How a sample for the CPI is created
The CPI has over 200 categories in eight major groups (food and beverages, housing, apparel, transportation, medical care, recreation, education and communication, and other goods and services). Each category in the index is put through an initiation process. The initiation process involves a CPI data collector picking a specific item from a category and pricing it. The item is selected based on its perceived popularity, and its price is entered into the category.
For example, imagine a grocery store that carries a popular type of deli meat. It’s sold in eight-ounce packages and makes up 90% of all sales of that type of meat, with smaller packages accounting for the remaining 10%. It’s a reasonable conclusion that the eight-ounce size is nine times more likely to be chosen over all other sizes. The meat in the eight-ounce size will then enter the category and be re-priced every month or every other month for four years.
The collected information is part of the overall calculation for the given category that goes into the basket of consumer goods. All 200 categories are then calculated to achieve the final number for the CPI.
How these reports influence economic policy
The PPI and CPI play a role in various economic decisions and policies the federal government sets. The PPI is viewed as a leading indicator of inflation as rising costs at the wholesale level result in consumers paying more at the retail level. When central banks see a significant increase in PPI, they tend to respond by increasing interest rates. If the PPI number indicates a deflationary economy, central banks can respond by lowering interest rates. Lower interest rates result in more cash flowing into the economy, while higher interest rates reduce the amount of money people spend and borrow.
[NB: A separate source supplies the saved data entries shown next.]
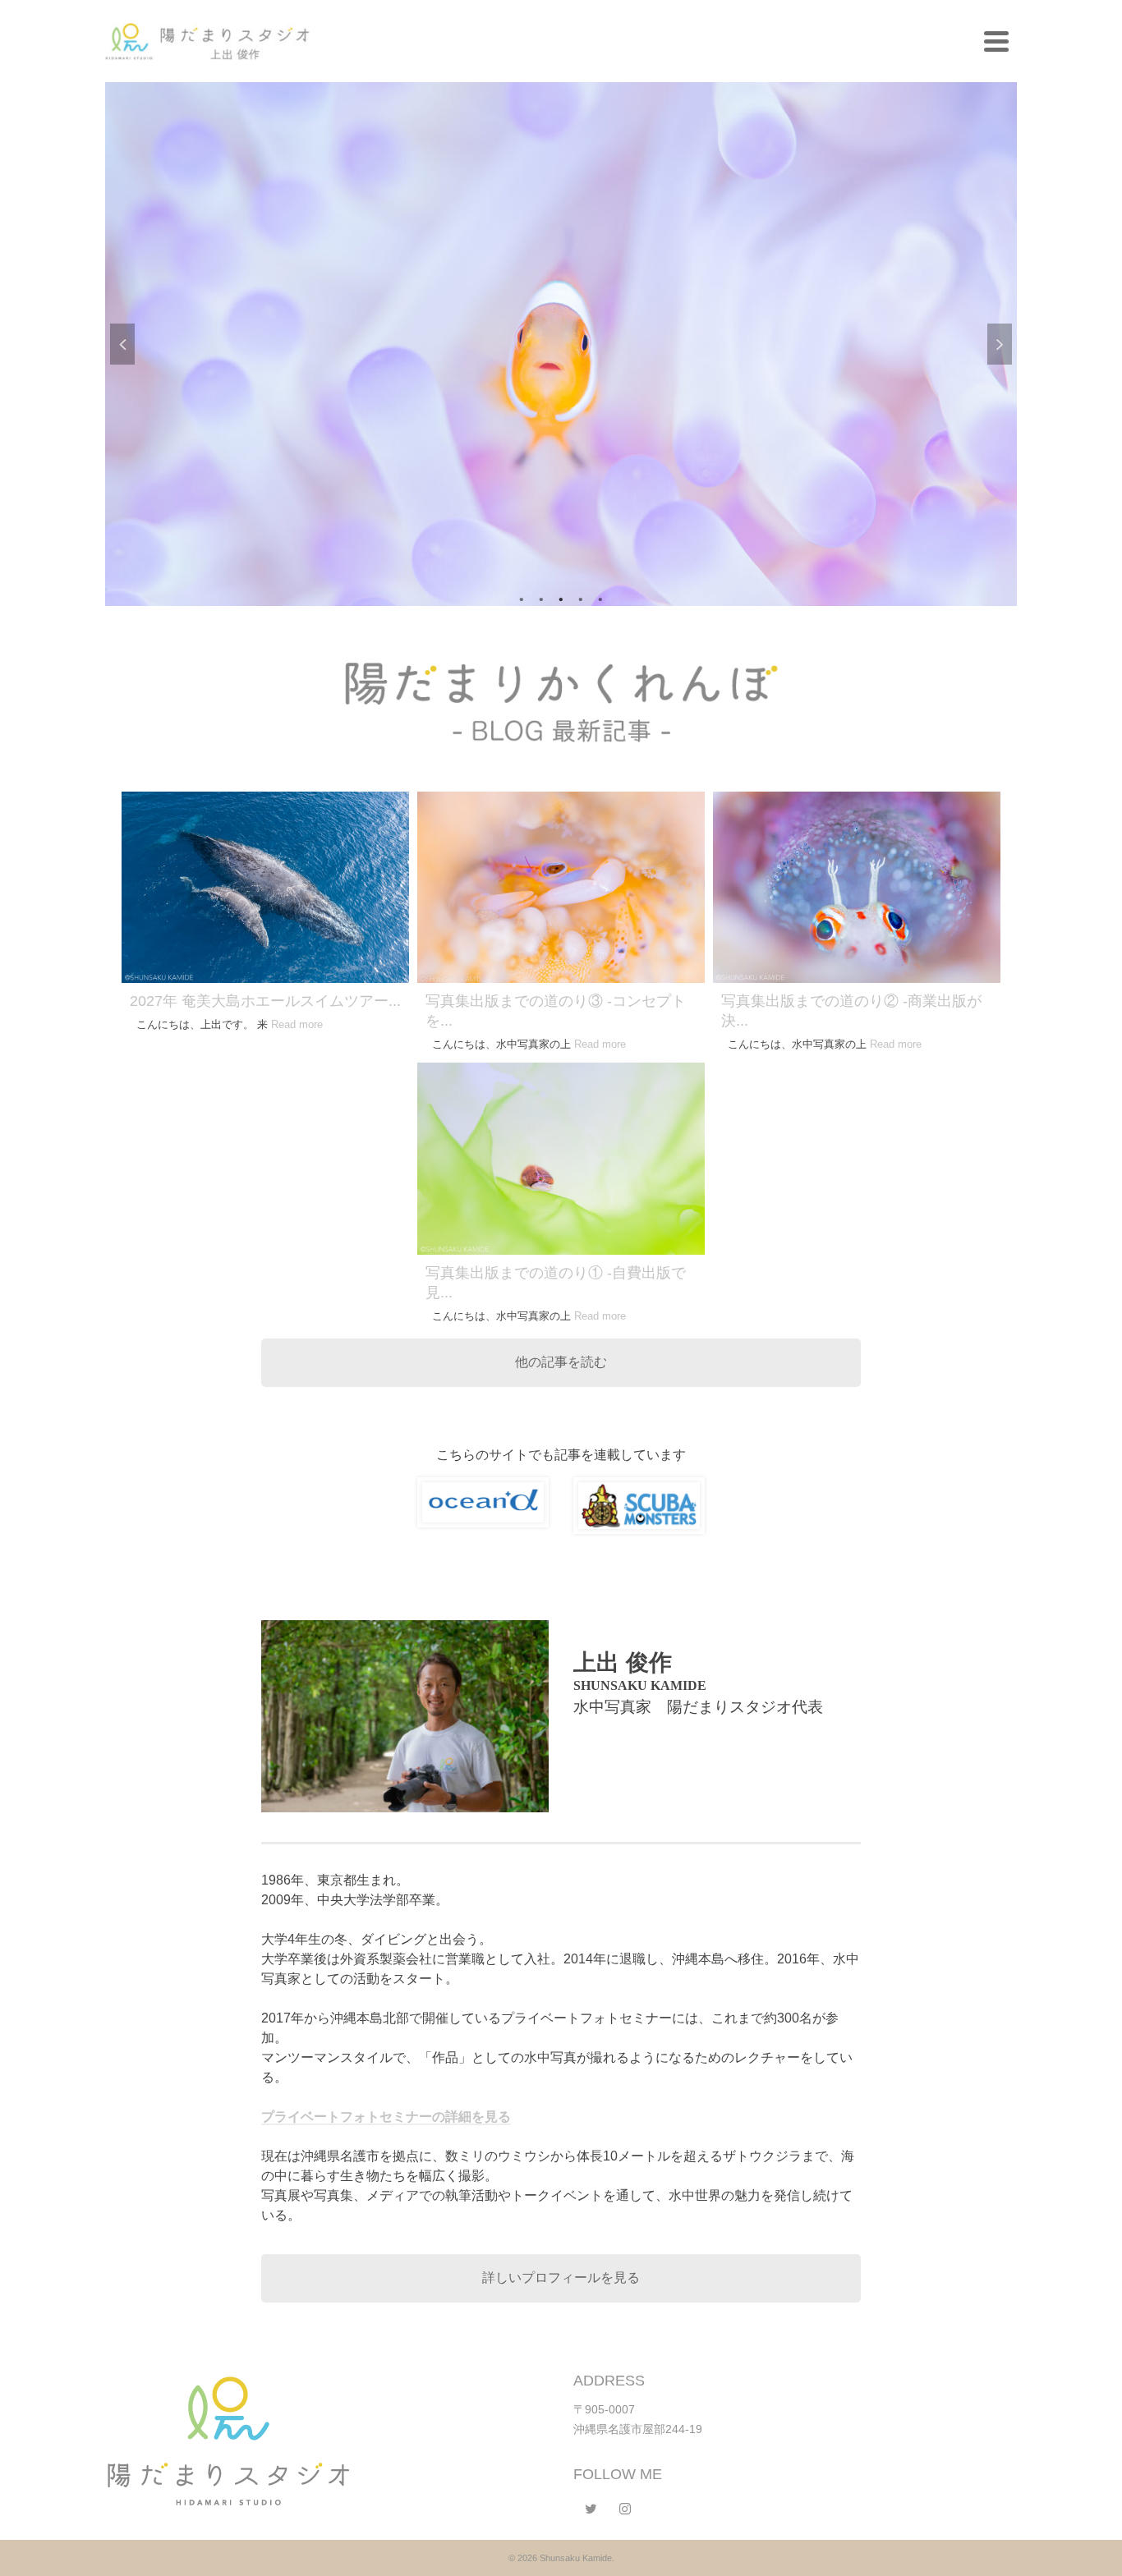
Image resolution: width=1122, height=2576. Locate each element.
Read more (297, 1024)
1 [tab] (521, 598)
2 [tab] (541, 598)
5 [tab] (600, 598)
The CPI has more influence on economic decisions due to its impact on consumers. It’s a lagging indicator of inflation, but it’s also seen as an indicator of a particular government policy’s efficacy. It’s used to deflate the dollar’s value and adjust benefits, like Social Security, to keep pace with cost of living increases. This affects military salaries, people who receive food stamps, Federal Civil Service retirees, children who eat school lunches, and can affect the Federal income tax structure.
How These Reports Influence Investors
If either the PPI or CPI rises, it signifies that daily life has become more expensive – inflation. Since the Federal Reserve has a target range for inflation, 2-3%, any movement above this range can force the Fed to raise interest rates. When this happens, the stock market will likely come down as business growth slows, and fewer consumers will invest because more of their money is going towards the increase in the cost of living.
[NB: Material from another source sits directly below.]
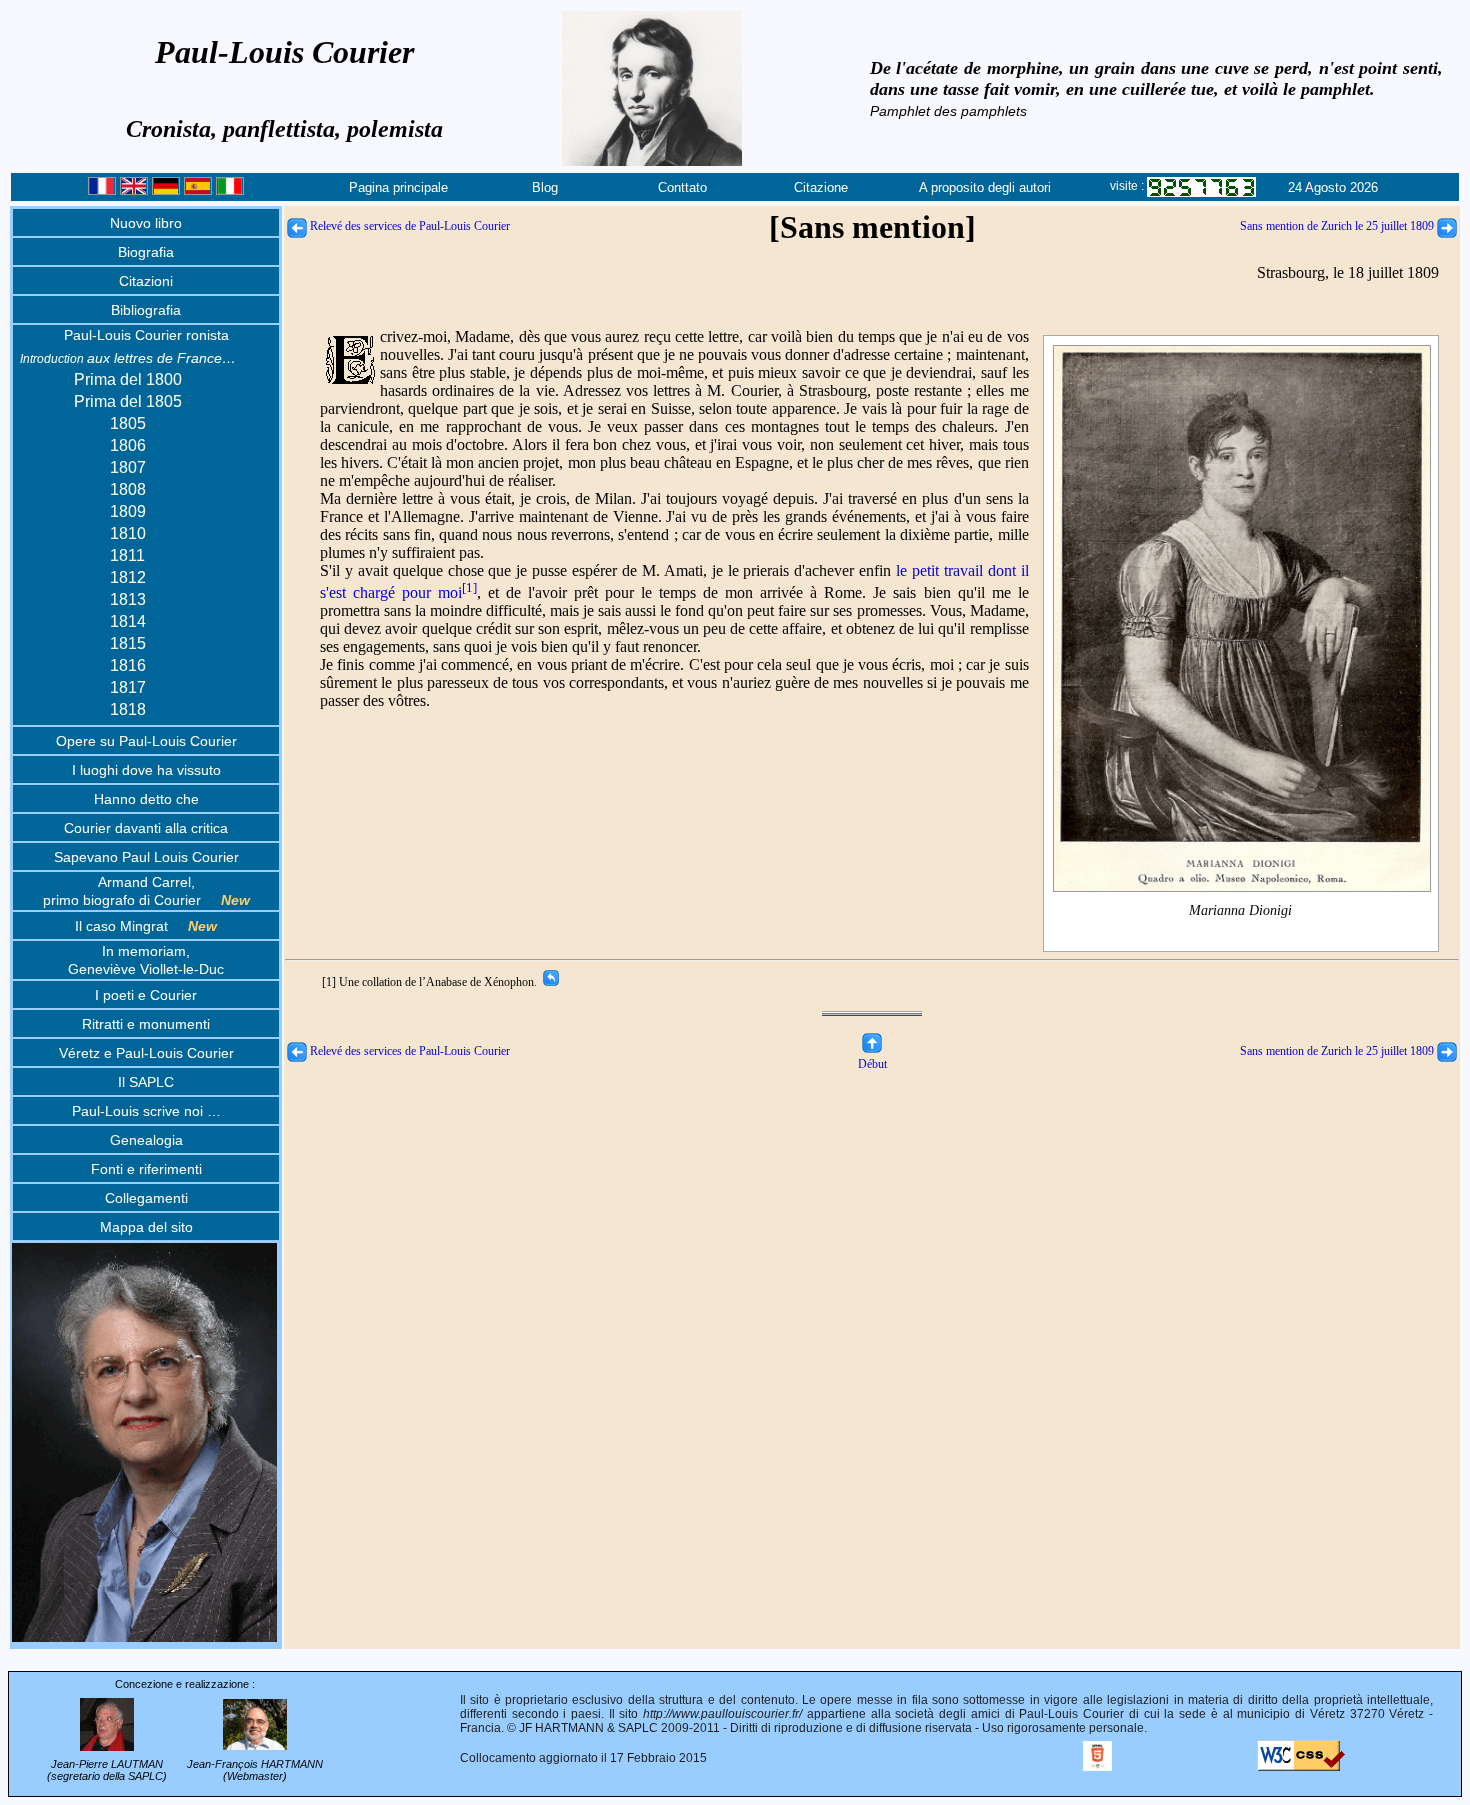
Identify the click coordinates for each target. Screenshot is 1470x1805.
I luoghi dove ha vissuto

If the PPI or CPI falls and inflation goes below the target range, the Fed may lower interest rates to encourage spending. This can lead to a boom in the stock market, as low borrowing costs encourage businesses and consumers to spend. The result of more spending is higher corporate earnings and higher stock prices.
Where PPI and CPI stand today
In September 2022, the PPI for final demand for goods and services increased by 0.4%. It increased by 8.5% for the 12 months beginning in September 2021 and ending in September 2022.
The CPI also increased 0.4% in September 2022 and rose 8.2% in the all items index for the 12-month period that ended in September 2022. The increase in the CPI was caused by the rising costs of shelter and food but tempered by the drop in gasoline prices.
Bottom Line
Both the PPI and CPI reports are essential for economists and investors alike. They help bring the blurry picture of the U.S. economy into focus so that decisions can be made to keep us running at peak performance. However, as we have recently seen, sometimes inflation is so strong and quick that even a small delay in raising interest rates can have an outsized impact on the economy and the stock market. All that investors can do in this situation is pay attention to other economic indicators and take a more defensive stand with their investment portfolio.